The region has serious challenges ahead and this time no guidance on the directions. All the choices are acceptable, except those proposed by illiberal charlatans whose common features are counter-factual narratives.
Although everyone became better off in the end, there was often insufficient effort to secure more public support for the directions set out on and even more importantly, to afterwards consolidate these achievements across critical constituencies. Where the traditional left-wing agenda abandoned its people, the new right-wing populism found a new home; not uniquely in Central Europe.
The Return of Geopolitics
Today’s illiberal manifestations are therefore part of a larger global trend in which the liberal world order is being questioned and trust in the pillar institutions undermined. These undemocratic movements also, however, have their local roots. New regimes—even those democratic in nature—always need time to mature through successive generations or else risk falling back due to the historical inertia lingering around every corner.
Additionally, an important trend that altered and now bodes for uncertainty in Europe—and especially in the V4—is the economic model challenged by demographic and technological changes. The region’s prosperity was built in short on good-quality, cheap labor. As the demographic decline is endangering those nations, the economic models have not yet upgraded enough in efficiency or innovation, and the future of prosperity is at risk.
Finally, the return of geopolitics is worth mentioning. This is an ideology of Russia that links politics not to rules-based order but to forceful land-grabs and subversive tactics. Insecurity related to the control over borders has been a major factor in the course taken by the Visegrad Group.
This overlaps with the politically exploited fear of the arrival of migrants. Along with many trigger factors, the region will be super sensitive to the above-mentioned trends over the course of the next ten years or so. As explained in detail in the report, it may split over the sentiments concerning the version of European integration if the factors pulling it apart grow in strength or if Brexit becomes a British success instead of a failure.

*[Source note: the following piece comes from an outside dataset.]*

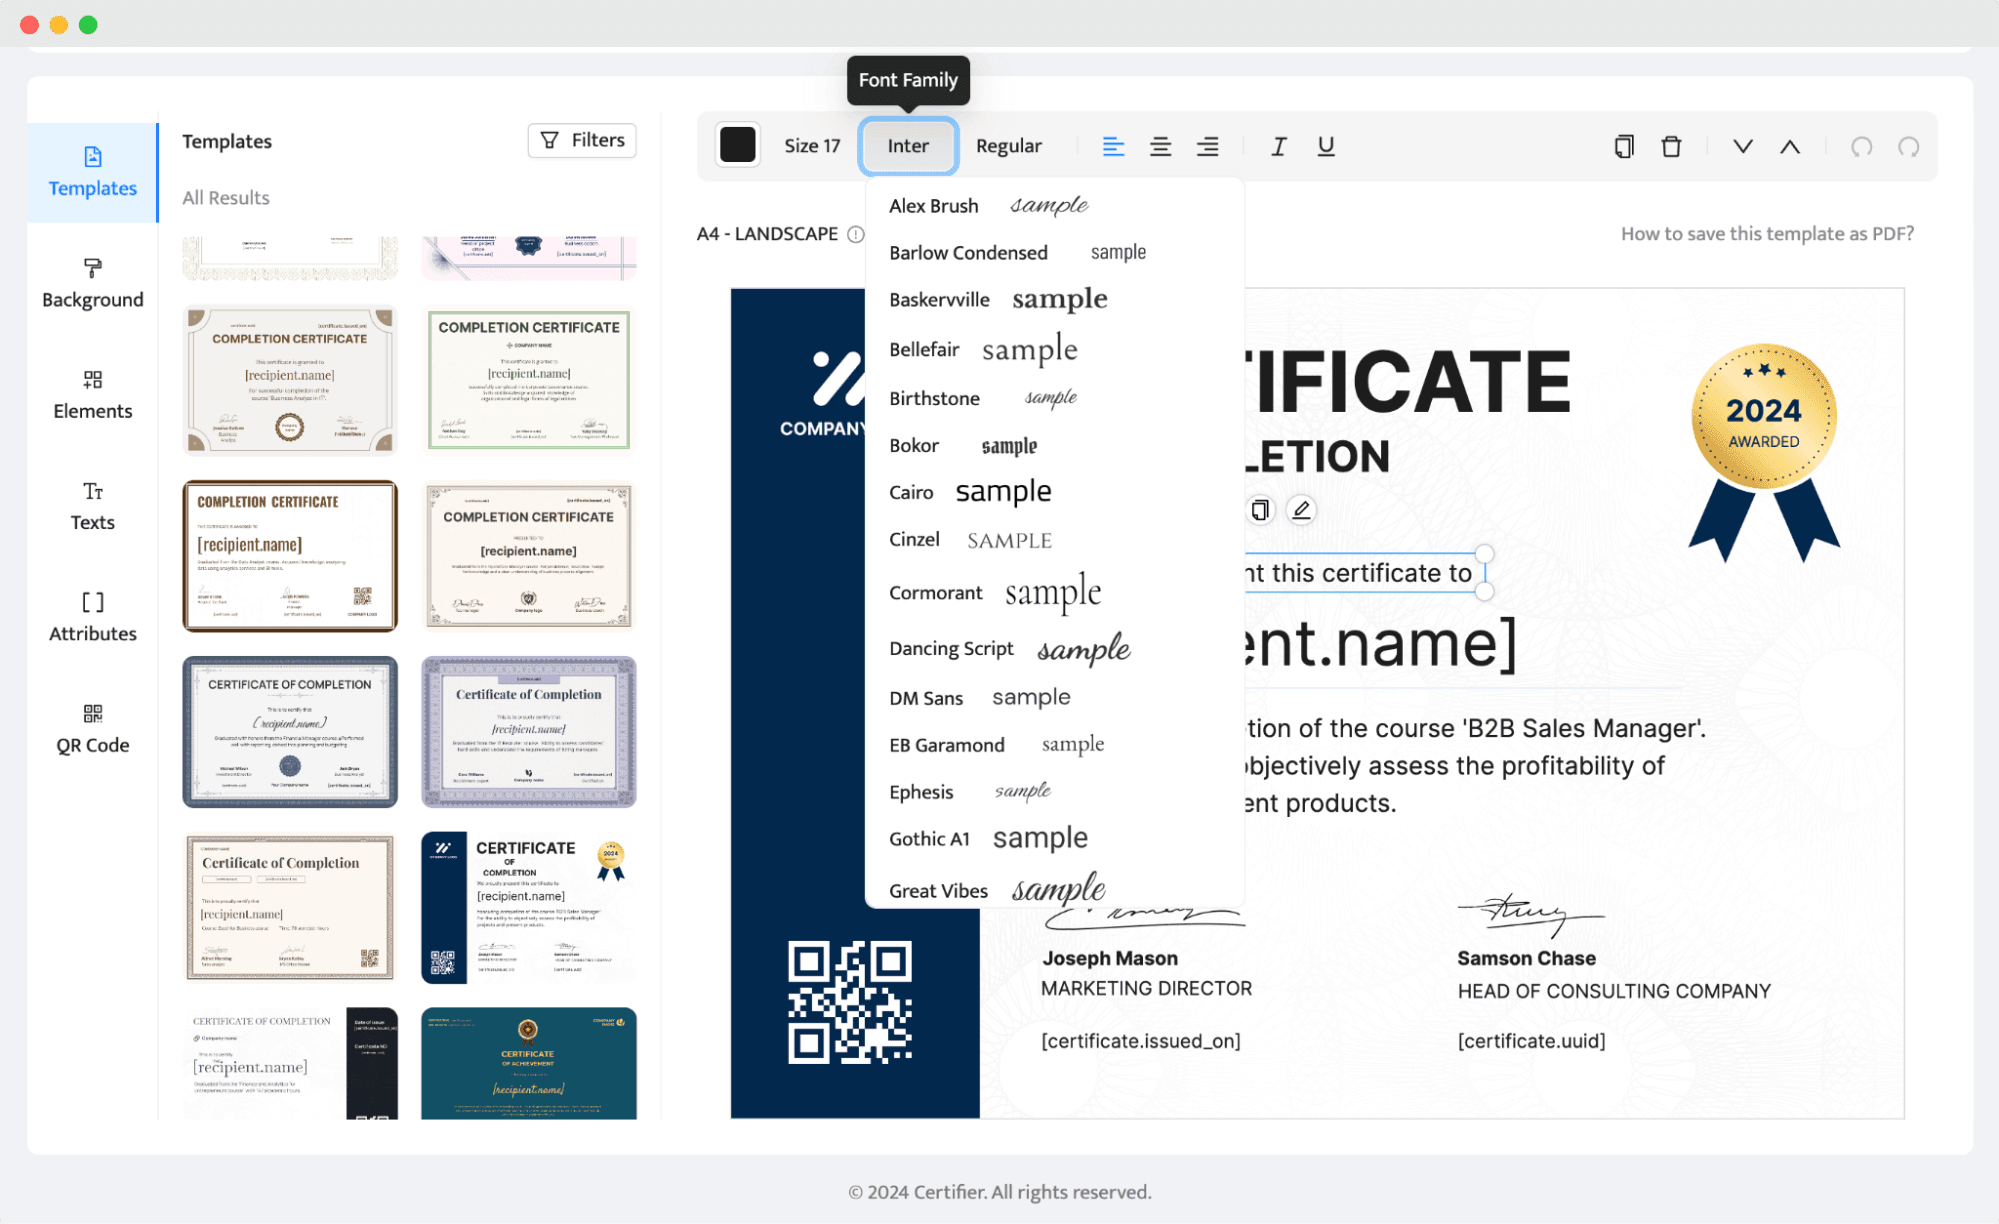Open the Size 17 font size selector
This screenshot has width=1999, height=1224.
pyautogui.click(x=811, y=145)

The region may be forced into integrating more, giving up further elements of national sovereignty but gaining influence in the collective decision-making of the Union.
It usually takes a major crisis before politicians take braver steps. There is the possibility that the Union itself may break apart because of different visions regarding the security framework—with some countries preferring to keep a low profile while others more likely to pursue more experimental bilateral relations. Should it once more revolt in a peaceful desire to upgrade its democratic standards? It is also plausible as this trend has already been witnessed in the new political culture represented by the digital political groupings in Slovakia.
In any case, the region has serious challenges ahead and this time no guidance on the directions. All the choices are acceptable, except those proposed by illiberal charlatans whose common features are counter-factual narratives and a drive to centralize more power. The region will surely not be the same over the coming decades, and whether it continues to perform admirably will largely depend on the ability of its leaders to lead an open, democratic and critical debate about its future prospects, in a style and language that will not polarize but unite the people of the countries.